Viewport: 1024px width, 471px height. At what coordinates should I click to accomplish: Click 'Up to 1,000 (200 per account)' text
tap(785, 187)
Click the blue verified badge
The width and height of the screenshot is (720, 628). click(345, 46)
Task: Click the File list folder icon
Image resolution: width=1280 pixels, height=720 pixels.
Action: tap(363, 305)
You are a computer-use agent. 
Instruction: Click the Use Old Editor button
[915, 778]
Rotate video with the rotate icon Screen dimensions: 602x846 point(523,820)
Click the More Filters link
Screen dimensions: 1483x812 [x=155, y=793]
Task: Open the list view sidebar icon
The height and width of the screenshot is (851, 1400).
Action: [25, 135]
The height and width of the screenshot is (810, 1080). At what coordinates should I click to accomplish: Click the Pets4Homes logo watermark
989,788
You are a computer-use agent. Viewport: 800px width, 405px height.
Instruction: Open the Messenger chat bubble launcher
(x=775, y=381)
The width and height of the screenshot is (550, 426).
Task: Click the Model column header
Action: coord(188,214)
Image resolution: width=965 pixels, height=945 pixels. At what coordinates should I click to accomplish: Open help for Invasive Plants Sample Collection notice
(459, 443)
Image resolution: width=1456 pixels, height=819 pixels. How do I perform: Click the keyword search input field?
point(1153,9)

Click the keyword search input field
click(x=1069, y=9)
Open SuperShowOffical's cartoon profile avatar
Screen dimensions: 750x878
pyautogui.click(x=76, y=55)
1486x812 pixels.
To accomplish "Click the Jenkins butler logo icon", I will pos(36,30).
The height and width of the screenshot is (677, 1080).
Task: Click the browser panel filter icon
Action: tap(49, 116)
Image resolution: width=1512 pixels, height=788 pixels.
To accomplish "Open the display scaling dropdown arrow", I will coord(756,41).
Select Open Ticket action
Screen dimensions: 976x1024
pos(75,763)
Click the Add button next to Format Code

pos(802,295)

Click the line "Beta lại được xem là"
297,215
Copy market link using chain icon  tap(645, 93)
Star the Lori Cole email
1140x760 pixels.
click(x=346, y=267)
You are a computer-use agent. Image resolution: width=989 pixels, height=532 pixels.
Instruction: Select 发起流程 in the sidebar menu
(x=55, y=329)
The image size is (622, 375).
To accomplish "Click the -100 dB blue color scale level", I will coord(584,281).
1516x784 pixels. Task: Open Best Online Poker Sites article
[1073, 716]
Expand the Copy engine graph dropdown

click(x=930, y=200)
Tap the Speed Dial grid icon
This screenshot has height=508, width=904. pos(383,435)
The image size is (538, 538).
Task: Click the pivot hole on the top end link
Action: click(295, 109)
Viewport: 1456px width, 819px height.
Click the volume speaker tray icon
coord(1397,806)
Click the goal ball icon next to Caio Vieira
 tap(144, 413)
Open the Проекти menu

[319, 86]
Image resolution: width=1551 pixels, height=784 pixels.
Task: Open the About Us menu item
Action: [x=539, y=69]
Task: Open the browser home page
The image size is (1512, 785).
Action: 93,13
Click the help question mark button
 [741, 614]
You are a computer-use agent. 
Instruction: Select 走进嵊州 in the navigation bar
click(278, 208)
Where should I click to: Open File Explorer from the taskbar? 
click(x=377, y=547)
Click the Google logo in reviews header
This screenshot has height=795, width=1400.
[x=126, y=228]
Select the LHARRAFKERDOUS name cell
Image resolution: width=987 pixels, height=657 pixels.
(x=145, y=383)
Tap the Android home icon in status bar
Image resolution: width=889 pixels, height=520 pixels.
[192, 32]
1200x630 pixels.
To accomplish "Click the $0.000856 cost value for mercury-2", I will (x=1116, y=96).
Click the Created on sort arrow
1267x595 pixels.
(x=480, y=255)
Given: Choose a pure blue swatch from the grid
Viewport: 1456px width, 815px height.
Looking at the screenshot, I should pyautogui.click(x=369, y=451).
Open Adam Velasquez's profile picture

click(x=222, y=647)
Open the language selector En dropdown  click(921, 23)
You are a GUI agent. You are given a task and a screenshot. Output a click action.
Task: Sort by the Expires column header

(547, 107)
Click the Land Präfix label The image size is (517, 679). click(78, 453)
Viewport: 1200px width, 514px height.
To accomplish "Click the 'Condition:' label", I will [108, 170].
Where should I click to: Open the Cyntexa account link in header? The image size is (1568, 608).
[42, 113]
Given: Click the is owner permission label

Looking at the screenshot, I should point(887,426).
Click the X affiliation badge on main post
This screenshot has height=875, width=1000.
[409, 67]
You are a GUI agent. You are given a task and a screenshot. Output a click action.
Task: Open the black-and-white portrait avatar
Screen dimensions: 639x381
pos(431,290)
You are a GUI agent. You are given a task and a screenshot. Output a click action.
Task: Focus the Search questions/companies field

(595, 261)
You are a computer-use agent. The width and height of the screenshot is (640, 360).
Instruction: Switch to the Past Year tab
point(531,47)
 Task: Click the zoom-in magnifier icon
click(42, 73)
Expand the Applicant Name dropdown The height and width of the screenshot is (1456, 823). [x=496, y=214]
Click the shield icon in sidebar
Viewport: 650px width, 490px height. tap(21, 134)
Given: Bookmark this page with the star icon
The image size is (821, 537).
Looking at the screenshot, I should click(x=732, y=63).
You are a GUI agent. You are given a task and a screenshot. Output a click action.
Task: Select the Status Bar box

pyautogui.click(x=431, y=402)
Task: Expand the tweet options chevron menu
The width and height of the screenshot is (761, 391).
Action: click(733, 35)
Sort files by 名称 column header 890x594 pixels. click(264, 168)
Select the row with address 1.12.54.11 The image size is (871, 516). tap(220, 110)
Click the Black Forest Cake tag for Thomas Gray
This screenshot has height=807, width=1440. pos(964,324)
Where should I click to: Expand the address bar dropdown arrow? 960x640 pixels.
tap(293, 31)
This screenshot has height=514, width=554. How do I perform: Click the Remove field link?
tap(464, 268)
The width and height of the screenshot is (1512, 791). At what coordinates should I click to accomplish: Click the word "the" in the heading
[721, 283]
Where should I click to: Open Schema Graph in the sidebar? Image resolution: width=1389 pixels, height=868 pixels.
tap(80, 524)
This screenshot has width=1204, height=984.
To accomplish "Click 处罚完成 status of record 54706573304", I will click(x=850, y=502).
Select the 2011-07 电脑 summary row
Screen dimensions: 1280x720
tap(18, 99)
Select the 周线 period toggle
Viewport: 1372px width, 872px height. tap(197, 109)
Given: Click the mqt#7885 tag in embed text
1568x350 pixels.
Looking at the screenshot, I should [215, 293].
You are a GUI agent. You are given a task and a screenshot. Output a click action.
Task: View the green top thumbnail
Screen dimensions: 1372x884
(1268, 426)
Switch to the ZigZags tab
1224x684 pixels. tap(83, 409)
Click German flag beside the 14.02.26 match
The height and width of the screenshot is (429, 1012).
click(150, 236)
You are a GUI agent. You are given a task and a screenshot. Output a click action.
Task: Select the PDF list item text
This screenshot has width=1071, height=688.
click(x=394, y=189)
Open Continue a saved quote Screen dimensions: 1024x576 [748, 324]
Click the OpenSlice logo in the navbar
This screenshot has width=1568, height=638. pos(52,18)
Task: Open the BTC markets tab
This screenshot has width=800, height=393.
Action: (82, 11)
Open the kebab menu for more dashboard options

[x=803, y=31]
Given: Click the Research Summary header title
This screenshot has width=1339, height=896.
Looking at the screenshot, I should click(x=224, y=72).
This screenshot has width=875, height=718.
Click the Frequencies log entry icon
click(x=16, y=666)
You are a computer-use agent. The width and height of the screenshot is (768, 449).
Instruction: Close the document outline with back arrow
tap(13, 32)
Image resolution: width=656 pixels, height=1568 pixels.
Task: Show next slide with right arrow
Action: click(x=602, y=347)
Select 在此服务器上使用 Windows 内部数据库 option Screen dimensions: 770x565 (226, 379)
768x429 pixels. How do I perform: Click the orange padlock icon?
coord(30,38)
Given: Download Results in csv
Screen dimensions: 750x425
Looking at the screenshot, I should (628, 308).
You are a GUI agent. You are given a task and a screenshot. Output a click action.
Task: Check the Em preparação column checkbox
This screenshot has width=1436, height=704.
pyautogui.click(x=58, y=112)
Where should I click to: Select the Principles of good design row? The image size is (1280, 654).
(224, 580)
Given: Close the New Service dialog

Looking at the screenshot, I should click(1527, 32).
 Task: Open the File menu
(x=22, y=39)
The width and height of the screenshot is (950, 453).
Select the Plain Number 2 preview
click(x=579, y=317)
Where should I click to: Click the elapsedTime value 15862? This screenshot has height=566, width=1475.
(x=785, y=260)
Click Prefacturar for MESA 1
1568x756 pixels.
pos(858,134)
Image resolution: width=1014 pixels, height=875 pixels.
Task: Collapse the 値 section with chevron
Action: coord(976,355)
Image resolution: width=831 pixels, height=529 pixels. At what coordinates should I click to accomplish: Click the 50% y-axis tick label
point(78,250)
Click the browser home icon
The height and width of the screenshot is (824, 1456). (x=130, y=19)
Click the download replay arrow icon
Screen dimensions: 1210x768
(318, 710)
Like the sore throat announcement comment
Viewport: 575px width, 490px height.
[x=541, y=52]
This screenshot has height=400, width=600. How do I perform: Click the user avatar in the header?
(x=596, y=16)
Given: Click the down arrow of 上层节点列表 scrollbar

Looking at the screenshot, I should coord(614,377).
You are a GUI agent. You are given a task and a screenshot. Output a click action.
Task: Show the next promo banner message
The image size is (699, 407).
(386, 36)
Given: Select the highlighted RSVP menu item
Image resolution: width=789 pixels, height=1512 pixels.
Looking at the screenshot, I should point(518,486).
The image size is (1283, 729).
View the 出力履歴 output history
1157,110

◆ ◆ ◆ ◆

_WRITTEN EXERCISE:_ Retype the stretch of lines from the line containing "is (768, 449)." through the line containing "pyautogui.click(x=58, y=112)", including both of those lines.

_TASK RESPONSE:_
You are a computer-use agent. The width and height of the screenshot is (768, 449).
Instruction: Close the document outline with back arrow
tap(13, 32)
Image resolution: width=656 pixels, height=1568 pixels.
Task: Show next slide with right arrow
Action: click(x=602, y=347)
Select 在此服务器上使用 Windows 内部数据库 option Screen dimensions: 770x565 (226, 379)
768x429 pixels. How do I perform: Click the orange padlock icon?
coord(30,38)
Given: Download Results in csv
Screen dimensions: 750x425
Looking at the screenshot, I should (628, 308).
You are a GUI agent. You are given a task and a screenshot. Output a click action.
Task: Check the Em preparação column checkbox
This screenshot has width=1436, height=704.
pyautogui.click(x=58, y=112)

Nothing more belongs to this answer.